Giverny is too popular for its own good. But, by spending time in Les Andelys, on the banks of the Seine, I think I experienced the light and atmospheric conditions so so beloved of the Impressionists.
Anyway, for 12 euros, I got the train. Would have been great if the SNCF had decided to unlock the bike hangar part of the train, so I spent the entire hour holding Gulliver on his back wheel and watching the buildings get grimier and the graffiti more pronounced. Got off at Gare St Lazare, which is pretty skuzzy, and of course full of flights of stairs and no access to an elevator. Luckily a guy smoking a pipe helped me haul Gulliver down the steps. For a country that I know absolutely loves its vélos, why the train/bike transportation link is still such a work in progress is anyone's guess.
Anyway, Gulliver is now locked to a bike rack in the car park under the YHA hostel in St Germain des Pres, and I have a week of riding the metro and walking to look forward to.
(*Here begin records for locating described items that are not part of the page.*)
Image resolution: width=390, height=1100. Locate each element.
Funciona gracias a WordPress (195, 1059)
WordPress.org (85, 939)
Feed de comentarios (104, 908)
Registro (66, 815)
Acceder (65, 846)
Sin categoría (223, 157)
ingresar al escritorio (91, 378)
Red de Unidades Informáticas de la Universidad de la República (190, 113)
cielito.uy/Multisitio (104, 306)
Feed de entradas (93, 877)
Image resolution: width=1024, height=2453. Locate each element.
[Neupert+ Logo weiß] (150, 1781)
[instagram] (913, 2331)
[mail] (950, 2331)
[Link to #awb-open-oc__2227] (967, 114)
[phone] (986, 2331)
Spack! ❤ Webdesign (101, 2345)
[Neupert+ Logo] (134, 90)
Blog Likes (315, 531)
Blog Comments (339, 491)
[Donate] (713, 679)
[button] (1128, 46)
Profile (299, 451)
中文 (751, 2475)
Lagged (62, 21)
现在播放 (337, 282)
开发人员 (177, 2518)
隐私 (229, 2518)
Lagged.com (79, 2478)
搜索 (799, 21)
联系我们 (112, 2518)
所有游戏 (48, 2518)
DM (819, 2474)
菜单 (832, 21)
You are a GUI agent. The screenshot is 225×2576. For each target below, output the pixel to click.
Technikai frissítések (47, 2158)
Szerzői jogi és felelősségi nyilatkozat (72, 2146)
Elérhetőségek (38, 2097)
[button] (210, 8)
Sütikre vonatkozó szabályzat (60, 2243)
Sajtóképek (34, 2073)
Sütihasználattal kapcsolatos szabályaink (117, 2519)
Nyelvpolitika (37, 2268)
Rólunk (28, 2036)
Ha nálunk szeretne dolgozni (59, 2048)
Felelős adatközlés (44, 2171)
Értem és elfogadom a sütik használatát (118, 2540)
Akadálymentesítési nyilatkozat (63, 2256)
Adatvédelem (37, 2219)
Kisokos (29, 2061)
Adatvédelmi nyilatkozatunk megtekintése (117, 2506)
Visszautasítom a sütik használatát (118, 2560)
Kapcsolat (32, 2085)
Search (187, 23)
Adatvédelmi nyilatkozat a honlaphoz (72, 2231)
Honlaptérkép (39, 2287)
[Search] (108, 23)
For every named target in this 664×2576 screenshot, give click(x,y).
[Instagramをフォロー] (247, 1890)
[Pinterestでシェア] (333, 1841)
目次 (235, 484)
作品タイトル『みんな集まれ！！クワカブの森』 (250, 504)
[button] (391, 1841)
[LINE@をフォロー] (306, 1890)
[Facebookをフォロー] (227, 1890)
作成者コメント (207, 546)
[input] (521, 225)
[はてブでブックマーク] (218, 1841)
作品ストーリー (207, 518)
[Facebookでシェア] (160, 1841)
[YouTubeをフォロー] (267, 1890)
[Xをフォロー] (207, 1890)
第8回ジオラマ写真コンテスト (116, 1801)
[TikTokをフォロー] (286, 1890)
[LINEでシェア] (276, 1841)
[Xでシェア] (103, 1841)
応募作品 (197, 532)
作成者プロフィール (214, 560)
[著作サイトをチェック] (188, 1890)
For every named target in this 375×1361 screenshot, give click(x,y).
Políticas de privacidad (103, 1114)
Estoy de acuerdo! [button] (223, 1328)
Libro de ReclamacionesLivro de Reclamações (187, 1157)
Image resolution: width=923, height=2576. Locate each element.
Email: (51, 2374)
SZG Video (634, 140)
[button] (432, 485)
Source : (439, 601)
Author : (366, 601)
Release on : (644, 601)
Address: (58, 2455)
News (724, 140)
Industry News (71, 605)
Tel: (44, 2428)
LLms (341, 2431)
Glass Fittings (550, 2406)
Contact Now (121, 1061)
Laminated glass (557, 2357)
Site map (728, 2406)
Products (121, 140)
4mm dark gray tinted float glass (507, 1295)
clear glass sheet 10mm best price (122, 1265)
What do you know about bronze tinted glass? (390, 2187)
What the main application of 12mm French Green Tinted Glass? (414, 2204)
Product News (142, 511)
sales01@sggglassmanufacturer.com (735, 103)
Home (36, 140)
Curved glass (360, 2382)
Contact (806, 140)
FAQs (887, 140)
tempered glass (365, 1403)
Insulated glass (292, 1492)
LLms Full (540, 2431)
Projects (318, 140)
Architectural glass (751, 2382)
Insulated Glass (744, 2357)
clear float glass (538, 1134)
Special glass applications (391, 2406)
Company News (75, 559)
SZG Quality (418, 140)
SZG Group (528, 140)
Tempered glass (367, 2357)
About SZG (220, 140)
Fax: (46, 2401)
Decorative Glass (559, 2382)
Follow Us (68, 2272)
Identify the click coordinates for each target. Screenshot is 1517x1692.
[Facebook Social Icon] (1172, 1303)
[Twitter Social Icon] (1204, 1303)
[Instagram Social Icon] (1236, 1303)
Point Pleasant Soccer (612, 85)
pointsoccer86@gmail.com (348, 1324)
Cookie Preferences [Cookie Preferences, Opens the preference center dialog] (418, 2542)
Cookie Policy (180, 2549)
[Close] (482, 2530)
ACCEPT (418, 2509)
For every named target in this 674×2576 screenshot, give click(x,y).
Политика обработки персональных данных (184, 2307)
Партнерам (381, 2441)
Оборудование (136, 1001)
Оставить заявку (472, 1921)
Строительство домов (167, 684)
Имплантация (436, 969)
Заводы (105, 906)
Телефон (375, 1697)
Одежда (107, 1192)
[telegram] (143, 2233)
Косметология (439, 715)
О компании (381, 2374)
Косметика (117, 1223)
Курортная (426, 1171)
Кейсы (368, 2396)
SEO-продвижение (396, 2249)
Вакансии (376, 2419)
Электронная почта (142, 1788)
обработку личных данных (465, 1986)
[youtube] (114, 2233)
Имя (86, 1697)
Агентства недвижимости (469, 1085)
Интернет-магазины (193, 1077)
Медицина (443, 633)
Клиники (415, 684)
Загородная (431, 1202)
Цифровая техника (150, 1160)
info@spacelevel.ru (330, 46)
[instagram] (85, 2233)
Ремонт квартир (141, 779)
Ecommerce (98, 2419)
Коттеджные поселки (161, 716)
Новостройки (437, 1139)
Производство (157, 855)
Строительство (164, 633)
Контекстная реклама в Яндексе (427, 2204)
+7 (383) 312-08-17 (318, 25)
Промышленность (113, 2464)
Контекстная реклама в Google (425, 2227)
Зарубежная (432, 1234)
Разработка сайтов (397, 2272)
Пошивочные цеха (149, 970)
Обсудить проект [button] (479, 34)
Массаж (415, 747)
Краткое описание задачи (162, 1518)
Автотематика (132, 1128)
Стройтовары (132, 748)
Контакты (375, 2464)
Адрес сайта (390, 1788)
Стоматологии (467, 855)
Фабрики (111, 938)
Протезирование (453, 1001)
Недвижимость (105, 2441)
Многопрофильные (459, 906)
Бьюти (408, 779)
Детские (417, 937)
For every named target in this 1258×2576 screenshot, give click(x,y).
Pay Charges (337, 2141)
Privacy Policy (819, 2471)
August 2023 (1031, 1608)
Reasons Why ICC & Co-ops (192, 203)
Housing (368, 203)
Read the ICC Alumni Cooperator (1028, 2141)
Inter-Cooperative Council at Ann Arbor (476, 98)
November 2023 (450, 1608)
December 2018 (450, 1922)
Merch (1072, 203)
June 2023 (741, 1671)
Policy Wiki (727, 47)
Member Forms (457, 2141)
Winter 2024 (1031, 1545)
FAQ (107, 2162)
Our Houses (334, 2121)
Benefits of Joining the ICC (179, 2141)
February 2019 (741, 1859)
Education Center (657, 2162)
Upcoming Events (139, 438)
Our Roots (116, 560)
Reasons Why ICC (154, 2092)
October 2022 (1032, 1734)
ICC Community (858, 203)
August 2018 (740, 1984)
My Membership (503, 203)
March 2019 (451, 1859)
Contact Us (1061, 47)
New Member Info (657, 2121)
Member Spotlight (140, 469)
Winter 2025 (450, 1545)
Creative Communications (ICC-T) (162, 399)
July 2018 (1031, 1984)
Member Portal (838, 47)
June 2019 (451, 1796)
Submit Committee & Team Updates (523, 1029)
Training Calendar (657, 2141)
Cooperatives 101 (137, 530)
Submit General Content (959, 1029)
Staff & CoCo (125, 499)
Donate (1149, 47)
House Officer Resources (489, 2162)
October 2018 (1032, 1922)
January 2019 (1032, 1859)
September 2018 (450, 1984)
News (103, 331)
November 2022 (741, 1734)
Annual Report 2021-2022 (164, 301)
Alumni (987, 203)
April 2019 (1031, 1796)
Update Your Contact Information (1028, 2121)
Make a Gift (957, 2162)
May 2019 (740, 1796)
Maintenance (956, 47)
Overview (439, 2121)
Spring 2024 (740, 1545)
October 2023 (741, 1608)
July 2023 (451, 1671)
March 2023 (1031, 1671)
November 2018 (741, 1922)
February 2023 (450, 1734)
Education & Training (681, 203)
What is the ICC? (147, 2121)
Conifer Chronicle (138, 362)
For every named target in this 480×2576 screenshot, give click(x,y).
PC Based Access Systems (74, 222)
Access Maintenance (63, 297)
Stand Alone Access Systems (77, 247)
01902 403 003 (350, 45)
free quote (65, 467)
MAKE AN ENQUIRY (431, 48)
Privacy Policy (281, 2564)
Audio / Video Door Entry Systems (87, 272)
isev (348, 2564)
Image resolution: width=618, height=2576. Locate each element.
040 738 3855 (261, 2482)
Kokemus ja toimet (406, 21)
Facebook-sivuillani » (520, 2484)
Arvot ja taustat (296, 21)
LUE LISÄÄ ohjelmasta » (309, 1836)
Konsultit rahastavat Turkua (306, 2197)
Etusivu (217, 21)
Paris is very walkable, I'd forgotten just how much so, but I walked Gulliver from St Nazare to the hostel, and it allowed me to walk up some of the boulevards of Paris, and start seeing the city at last.
I've found an Internet shop run by some local French Arabs (a tip from the Venuzeulan guy running the desk at the hostel) so able to blog a little. Internet cafés and pay internet has been zero to none in the parts of Normandy I've been riding through.
I just had to content myself with Norman castles and Monet. Ain't so bad, really.